In the text on Barnsley Court House railway station, on what date did the Midland Railway's new passenger station on the Regent Street site open for business?

**Extract to read:**

-*-*-

Barnsley Court House railway station was a railway station in Barnsley, South Yorkshire, England. It closed in 1960.

Before this station was built the Midland Railway's Barnsley station was at Cudworth on the former North Midland Railway's line between Leeds and Derby. To reach the town, in the 1860s, the Midland opened a line from Cudworth South Junction to Barnsley and a new, albeit temporary, station Regent Street railway station, in Barnsley, South Yorkshire, was opened. The new station was made necessary due to the cramped conditions at Barnsley Exchange station. The Midland opened the line for goods traffic in April 1869 and for passengers on 1 May the following year, the delay being caused by a signalling dispute with the MS&LR over the connection at Pindar Oaks. The facilities were on an elevated site which was immediately West of Barnsley Exchange.

The Midland Railway built a new passenger station on the Regent Street site and this opened for business on 23 August 1873. On 20 January 1872 the Midland completed the purchase of the Old Court House, which fronted onto Regent Street, to incorporate the building into their new construction as a ticket office and waiting room, the new station being named "Court House" as a result. The station had an overall glass roof over its two through platforms and with its magnificent frontage was considered to be the most 'glamorous' station in the area. There was also a short 'bay' platform (No.3) at the Penistone end of the station. It was known to generations of 'Barnsleyites' as "Top Station".

The Manchester, Sheffield and Lincolnshire Railway, which had acquired the South Yorkshire Railway, built a junction to the Midland line from Cudworth at Pindar Oaks, just to the east of the town, which gave it access to that company's new station and on 1 June 1870 it moved its Doncaster to Barnsley passenger service to this station. The MS&LR, which also entered Barnsley from the Penistone direction, constructed a junction, known as Court House Junction, from that line to the new station and this enabled them to run a through service from Penistone to Doncaster. This meant that the company was the only one of the railways serving the town to operate a through service, other services operated by the Midland to Court House and the Lancashire & Yorkshire to Exchange, stopping trains from Sheffield Midland, a shuttle service from Cudworth and the service from Wakefield, terminating in the town.

-*-*-

(Data entries)
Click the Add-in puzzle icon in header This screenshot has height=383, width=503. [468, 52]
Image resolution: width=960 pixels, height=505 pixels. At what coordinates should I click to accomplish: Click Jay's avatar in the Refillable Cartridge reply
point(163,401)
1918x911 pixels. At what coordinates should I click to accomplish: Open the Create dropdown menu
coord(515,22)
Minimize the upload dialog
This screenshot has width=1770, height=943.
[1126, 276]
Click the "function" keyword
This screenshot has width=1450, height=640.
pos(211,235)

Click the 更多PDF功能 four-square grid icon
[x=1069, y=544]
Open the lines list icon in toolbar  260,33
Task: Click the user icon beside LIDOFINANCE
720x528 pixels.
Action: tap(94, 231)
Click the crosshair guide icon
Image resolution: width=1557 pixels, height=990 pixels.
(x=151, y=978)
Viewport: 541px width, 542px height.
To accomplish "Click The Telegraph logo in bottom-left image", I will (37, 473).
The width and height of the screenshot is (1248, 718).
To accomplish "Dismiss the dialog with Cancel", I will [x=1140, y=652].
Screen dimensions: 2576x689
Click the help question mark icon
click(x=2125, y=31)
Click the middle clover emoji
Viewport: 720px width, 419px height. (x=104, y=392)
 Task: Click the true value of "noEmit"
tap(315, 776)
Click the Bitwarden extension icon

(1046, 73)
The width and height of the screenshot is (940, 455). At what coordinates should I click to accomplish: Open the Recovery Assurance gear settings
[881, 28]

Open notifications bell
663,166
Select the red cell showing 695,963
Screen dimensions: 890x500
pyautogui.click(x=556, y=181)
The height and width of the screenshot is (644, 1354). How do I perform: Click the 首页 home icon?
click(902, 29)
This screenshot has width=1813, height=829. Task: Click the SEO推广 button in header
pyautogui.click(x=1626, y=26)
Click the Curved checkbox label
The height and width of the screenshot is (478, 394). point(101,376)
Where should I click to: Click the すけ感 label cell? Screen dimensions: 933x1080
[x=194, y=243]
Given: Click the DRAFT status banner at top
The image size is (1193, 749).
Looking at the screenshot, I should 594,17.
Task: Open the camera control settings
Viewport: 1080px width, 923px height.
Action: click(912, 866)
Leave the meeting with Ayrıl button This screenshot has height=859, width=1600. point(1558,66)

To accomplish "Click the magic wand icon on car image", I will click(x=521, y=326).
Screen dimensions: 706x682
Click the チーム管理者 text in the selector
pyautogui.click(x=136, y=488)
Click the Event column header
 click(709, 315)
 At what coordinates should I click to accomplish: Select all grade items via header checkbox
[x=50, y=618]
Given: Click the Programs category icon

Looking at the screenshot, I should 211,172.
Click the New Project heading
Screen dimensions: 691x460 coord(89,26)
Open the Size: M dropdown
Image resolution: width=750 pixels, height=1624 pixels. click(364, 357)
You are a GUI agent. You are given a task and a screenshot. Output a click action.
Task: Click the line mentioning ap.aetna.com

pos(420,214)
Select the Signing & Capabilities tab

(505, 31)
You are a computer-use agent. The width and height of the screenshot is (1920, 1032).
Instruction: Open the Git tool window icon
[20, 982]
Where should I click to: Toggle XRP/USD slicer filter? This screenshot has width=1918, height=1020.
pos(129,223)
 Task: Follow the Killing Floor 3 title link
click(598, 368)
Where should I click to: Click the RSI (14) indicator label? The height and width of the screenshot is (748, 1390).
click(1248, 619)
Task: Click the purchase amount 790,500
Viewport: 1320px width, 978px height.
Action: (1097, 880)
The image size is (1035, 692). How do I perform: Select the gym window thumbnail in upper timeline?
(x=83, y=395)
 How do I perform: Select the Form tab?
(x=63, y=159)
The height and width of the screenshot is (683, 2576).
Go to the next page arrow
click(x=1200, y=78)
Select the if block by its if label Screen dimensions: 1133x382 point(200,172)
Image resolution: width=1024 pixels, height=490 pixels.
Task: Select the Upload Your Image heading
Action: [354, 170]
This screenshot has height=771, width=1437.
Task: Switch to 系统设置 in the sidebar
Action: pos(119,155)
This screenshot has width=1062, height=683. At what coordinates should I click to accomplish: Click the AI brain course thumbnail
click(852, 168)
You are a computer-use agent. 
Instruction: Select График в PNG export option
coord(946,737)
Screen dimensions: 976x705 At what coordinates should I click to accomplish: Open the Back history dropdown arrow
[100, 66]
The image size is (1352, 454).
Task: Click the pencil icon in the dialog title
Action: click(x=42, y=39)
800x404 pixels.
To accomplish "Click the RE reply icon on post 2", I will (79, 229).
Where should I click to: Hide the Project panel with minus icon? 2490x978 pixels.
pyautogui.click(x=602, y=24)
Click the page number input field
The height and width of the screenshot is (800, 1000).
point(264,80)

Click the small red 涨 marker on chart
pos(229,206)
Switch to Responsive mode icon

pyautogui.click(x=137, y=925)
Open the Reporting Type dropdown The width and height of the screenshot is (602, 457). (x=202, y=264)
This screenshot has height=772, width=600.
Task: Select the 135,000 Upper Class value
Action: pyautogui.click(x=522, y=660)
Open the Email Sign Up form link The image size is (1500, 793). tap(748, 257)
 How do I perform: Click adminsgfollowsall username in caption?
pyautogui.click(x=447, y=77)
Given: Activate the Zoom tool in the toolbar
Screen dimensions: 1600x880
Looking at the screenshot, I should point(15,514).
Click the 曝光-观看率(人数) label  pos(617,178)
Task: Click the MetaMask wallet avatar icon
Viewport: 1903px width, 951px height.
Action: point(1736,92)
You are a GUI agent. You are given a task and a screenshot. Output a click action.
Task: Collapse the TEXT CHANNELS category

-*-*-

**Reply to the exercise:**
23 August 1873